Strengths of this study include the large sample size, genetically homogeneous population, prospective investigation of disease outcome, and the availability of detailed clinical characteristics of disease. However, some limitations also warrant mention. One limitation of our study is that it relies on the GWAS catalog for identification of SNPs for inclusion. The threshold for entry of SNPs into the GWAS catalog is higher than that used for most association studies, so some potentially interesting loci may have been missed. Another limitation is that not all T2D-related SNPs among Asian were captured across the entire genome and the percentage of T2D variation captured by the GWAS was low. Furthermore, not all GWAS diabetes SNPs have been included in our study; Two SNPs located on chromosome 23 were not available in our GWAS platform and no proxy SNPs were successfully identified for them, thus our GRS included limited information for these two SNPs. Similarly, in Exome-chip platform, our GRS only captured information from 22 loci. Missing information may compromise the statistical power of our study. Investigations on the molecular pathway specific GRS may provide additional valuable insights into the etiology of these two diseases. However, the hypotheses that lead to these investigations are beyond the scope of the current study. Among the 33 investigated SNPs in the current study, 15 had unclear functionality, 4 had function in insulin action and the rest 14 were related to β-cell function. Future studies with high-density genotyping on certain regions that related to these pathways may provide more convincing information.
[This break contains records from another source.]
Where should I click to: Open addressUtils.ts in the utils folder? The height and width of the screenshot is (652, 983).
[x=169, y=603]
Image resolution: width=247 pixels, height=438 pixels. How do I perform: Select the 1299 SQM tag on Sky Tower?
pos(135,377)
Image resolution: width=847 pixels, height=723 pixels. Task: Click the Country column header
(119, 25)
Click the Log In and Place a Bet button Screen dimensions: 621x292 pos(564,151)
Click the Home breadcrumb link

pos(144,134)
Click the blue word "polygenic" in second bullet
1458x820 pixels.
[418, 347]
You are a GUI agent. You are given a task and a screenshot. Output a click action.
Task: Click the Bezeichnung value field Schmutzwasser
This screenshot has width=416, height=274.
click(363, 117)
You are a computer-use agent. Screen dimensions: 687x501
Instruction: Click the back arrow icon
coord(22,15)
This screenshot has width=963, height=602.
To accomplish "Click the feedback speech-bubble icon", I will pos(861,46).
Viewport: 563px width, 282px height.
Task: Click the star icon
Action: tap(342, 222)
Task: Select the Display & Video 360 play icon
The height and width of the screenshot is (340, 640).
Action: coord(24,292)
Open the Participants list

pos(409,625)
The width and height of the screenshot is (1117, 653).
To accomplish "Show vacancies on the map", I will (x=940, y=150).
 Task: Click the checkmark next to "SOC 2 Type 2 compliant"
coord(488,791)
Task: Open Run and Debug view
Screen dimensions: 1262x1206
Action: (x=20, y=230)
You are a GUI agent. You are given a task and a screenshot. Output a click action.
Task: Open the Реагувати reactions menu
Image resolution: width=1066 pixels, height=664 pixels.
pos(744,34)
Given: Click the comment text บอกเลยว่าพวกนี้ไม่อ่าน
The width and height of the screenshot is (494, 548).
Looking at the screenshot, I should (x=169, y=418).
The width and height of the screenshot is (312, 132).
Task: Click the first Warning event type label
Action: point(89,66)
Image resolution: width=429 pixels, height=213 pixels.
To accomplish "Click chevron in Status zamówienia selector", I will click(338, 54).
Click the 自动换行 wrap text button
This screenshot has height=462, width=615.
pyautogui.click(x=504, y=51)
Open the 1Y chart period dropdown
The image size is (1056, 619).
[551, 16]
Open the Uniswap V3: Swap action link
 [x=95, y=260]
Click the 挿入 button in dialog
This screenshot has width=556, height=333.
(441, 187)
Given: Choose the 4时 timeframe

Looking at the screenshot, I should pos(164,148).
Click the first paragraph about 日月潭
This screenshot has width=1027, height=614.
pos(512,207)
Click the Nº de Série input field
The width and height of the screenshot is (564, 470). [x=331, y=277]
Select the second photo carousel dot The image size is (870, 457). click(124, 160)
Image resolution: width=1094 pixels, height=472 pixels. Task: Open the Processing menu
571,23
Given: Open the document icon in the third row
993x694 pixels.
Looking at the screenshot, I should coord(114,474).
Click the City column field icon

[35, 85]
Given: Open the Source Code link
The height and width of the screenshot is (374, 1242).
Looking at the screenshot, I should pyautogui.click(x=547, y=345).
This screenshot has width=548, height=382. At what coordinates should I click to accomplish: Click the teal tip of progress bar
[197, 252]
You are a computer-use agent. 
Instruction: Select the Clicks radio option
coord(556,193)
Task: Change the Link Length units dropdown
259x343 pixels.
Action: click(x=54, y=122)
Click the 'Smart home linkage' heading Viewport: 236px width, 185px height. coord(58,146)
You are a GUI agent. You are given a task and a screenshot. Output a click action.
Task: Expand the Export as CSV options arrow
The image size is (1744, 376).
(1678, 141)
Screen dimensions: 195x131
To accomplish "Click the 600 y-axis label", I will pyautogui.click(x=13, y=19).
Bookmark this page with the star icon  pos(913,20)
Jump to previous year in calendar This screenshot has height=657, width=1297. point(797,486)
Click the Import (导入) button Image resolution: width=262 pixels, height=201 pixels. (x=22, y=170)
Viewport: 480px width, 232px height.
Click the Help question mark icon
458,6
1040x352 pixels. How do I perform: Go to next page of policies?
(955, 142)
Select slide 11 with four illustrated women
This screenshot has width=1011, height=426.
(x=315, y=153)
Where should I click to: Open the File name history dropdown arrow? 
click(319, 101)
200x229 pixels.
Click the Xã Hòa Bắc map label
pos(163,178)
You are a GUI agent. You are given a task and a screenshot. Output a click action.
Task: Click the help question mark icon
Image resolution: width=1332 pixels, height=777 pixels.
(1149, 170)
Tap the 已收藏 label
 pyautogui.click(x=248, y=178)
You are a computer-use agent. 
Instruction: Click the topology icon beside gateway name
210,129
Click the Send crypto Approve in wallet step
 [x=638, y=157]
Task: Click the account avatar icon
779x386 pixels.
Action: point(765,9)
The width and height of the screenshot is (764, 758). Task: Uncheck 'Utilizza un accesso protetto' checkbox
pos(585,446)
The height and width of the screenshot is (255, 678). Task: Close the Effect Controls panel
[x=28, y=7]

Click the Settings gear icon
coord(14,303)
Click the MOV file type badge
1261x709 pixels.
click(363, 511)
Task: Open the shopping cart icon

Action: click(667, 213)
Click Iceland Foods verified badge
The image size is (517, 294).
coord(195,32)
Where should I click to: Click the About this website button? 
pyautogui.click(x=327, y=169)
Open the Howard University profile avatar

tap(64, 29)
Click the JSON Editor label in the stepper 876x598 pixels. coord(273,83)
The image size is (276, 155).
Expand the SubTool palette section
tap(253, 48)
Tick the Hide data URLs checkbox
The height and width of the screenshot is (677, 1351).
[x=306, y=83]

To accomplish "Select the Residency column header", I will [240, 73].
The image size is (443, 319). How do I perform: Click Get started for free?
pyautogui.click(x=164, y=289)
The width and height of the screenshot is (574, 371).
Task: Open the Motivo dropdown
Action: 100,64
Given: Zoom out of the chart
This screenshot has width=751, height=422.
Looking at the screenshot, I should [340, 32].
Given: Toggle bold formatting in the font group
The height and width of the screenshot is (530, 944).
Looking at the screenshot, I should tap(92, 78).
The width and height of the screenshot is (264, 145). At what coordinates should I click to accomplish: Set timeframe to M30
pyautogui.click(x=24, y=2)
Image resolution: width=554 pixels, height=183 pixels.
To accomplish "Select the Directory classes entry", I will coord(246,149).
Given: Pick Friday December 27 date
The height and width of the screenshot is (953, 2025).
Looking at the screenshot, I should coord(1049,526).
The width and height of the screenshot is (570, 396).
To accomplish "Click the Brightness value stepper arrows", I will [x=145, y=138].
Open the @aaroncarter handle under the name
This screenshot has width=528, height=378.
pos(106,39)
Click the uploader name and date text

In summary, we found that higher diabetes GRS was related with low overall survival among ER- breast cancer patients, particularly those with a history of T2D but was not significantly associated with disease free survival or outcomes of ER+ breast cancer. Further studies are warranted to replicate our findings and to investigate the underlying mechanism(s) of these diseases.

Supporting Information

S1 File. This file contains Tables A-D.

Table A, Associations between 39 T2D-related SNPs in GWAS data and 22 SNPs in Exome-chip data with breast cancer outcomes. Table B, Association of the diabetes Genetic Risk Score (GRS) with breast cancer outcomes in Exome-chip data. Table C, Association of the diabetes Genetic Risk Score (GRS) with breast cancer outcomes in GWAS data. Table D, Association of the diabetes Genetic Risk Score (GRS) with breast cancer outcomes from a sensitivity analysis in which 129 patients with extreme follow-up time (shortest 1% and longest 1%) were excluded.

(RAR)

Data Availability

All relevant data are within the paper and its Supporting Information files.